Tidak setiap hari pulang uang semakin telat, hutang Naina semakin menumpuk. Kakaknya datang menagih pas saat Kakanya menagih Zaki datang.
"Nai bayar hutang mu, suamimu itu tidak akan bisa membuatmu bahagia, ayolah Nai ... lihat itu anakmu sampai ruam-ruam, aku sangat yakin kamu tidak akan bahagia dan pasti akan tertekan," ujar Kakaknya.
Plokkk
"Jadi kamu hutang Nai!" suara yang penuh amarah dari Zaki.
"Heh ... kamu kasar ya, dasar miskin belagu, sok lihat tuh, istri cantik hanya berdaster, tau gitu aku tidak mau menjadi walimu," tegur Kakaknya,Zaki dan Kakak iparnya bertengar saking hebatnya.
"Hentikan Kak ... aku mencintainya, itu sudah cukup," pinta Naina terus menangis tanpa henti.
"Makan apa dengan cinta, hidup kamu cukup sengsara, lusuh, pulang! Ikut aku," ujar Kakaknya menarik tangan Naina.
"Aku tidak bisa aku punya keluarga," ujar Naina menangis dan berusaha mempertahankan pernikahannya.
"Tapi kamu hutang sama aku, lagian apasih yang kamu cintai dari pemuda ini, hanya barangnya," ucapan Kakaknya membuat Zaki terpancing kemarahan yang membara, mengepalkan tangan dengan cepat tinjuan itu meluncurkan ke Kakak ipar namun malah mengenai Naina.
"Nai ... kamu tidak papa?" tanya Zaki penuh sesal.
"Kamu mau memaafkan aku dan Kakakku?" tanya Naina dengan suara lemas.
"Aku tidak ada masalah denganmu tapi dia sudah menghinaku," jelas Zaki dengan nada tinggi.
"Tapi dia Kakakku ... tolong menerima ku apa adanya, seperti aku menerima kamu," pinta Naina dengan sangat halus, namun kalimat seperti aku membuat Zaki marah dia merasa tersinggung. Zaki menyahut Hikam diam tanpa kata.
"Ayo pulang! dia sudah tidak peduli Nai mengertilah ...." ajak Kakaknya mendirikan Naina.
"Hikam ... hiks hiks hiks, Kak ... Kak ...." panggil Naina saat dibawa paksa. Zaki tetap diam tidak bergeming, walau dia menangis dia diam tanpa kata. Naina terus meronta memanggil Hikam, Hikam pun menangis dengan sangat kencangnya.

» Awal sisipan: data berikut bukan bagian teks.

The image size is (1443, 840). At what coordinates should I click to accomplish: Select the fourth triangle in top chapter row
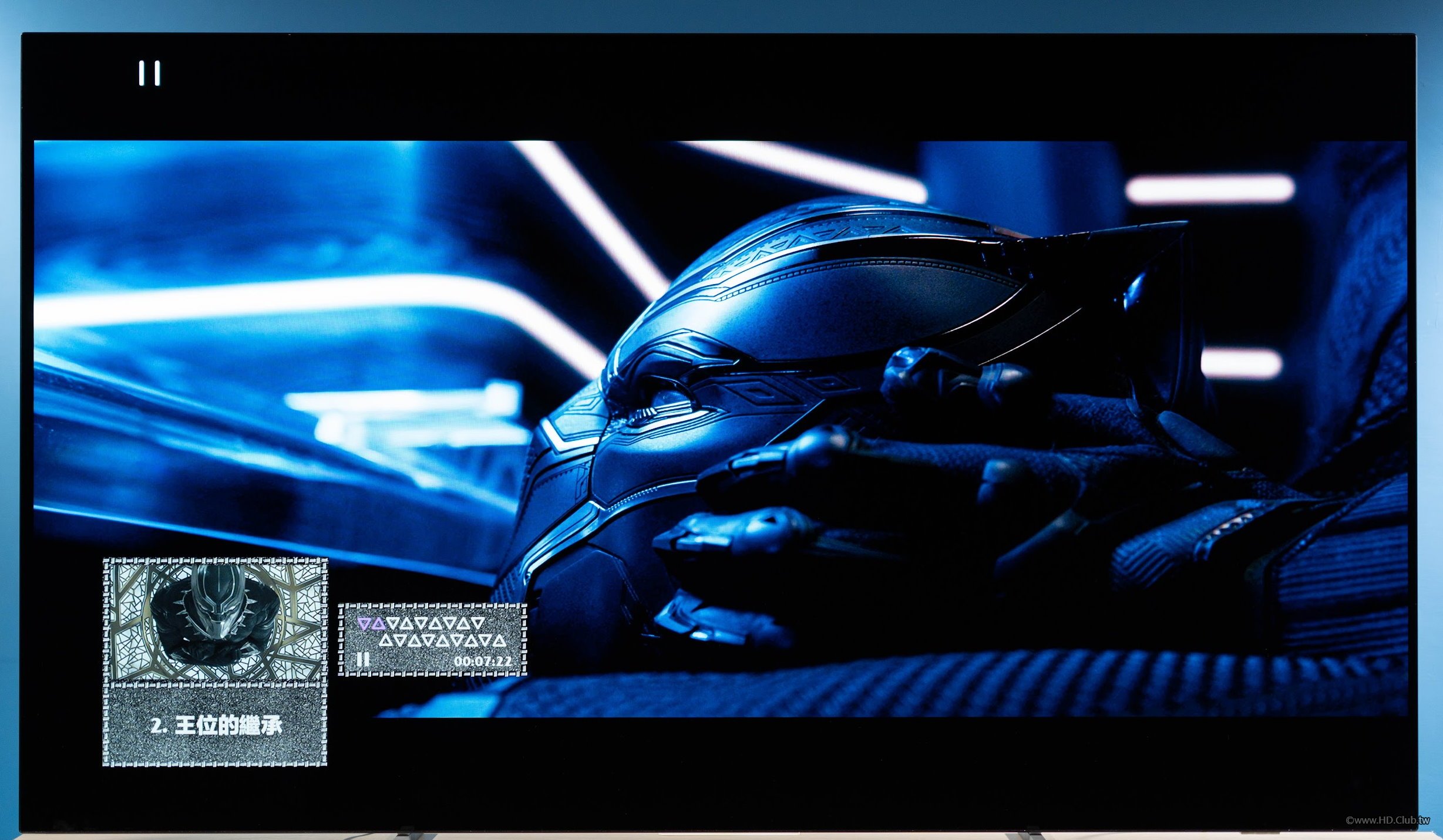tap(407, 623)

Andai Naina mau mengalah dan memilih Zaki tidak meminta maaf untuk Kakaknya, mungkin mereka akan bersama. Andai juga Zaki mau merespon ketika Naina dibawa pergi Naina pasti akan bertahan.
Begitu cepat hari berlalu setiap dua minggu Naina datang untuk Hikam tapi apa daya Hikam selalu di ajak pergi oleh Zaki. Naina tidak pernah berjumpa dengan putranya sedang Zaki kalau marah dia memilih diam dan saat ada yang menasehati dia hanya mendwngar namun tidak dipakai.
Belum ada surat cerai Zaki pun belum menalaknya, namun suatu ketika datang surat dari pengadilan Naina udah menggugat, namun Zaki tidak tau aku sengaja merobeknya karna aku tau itu ulah kakaknya Naina.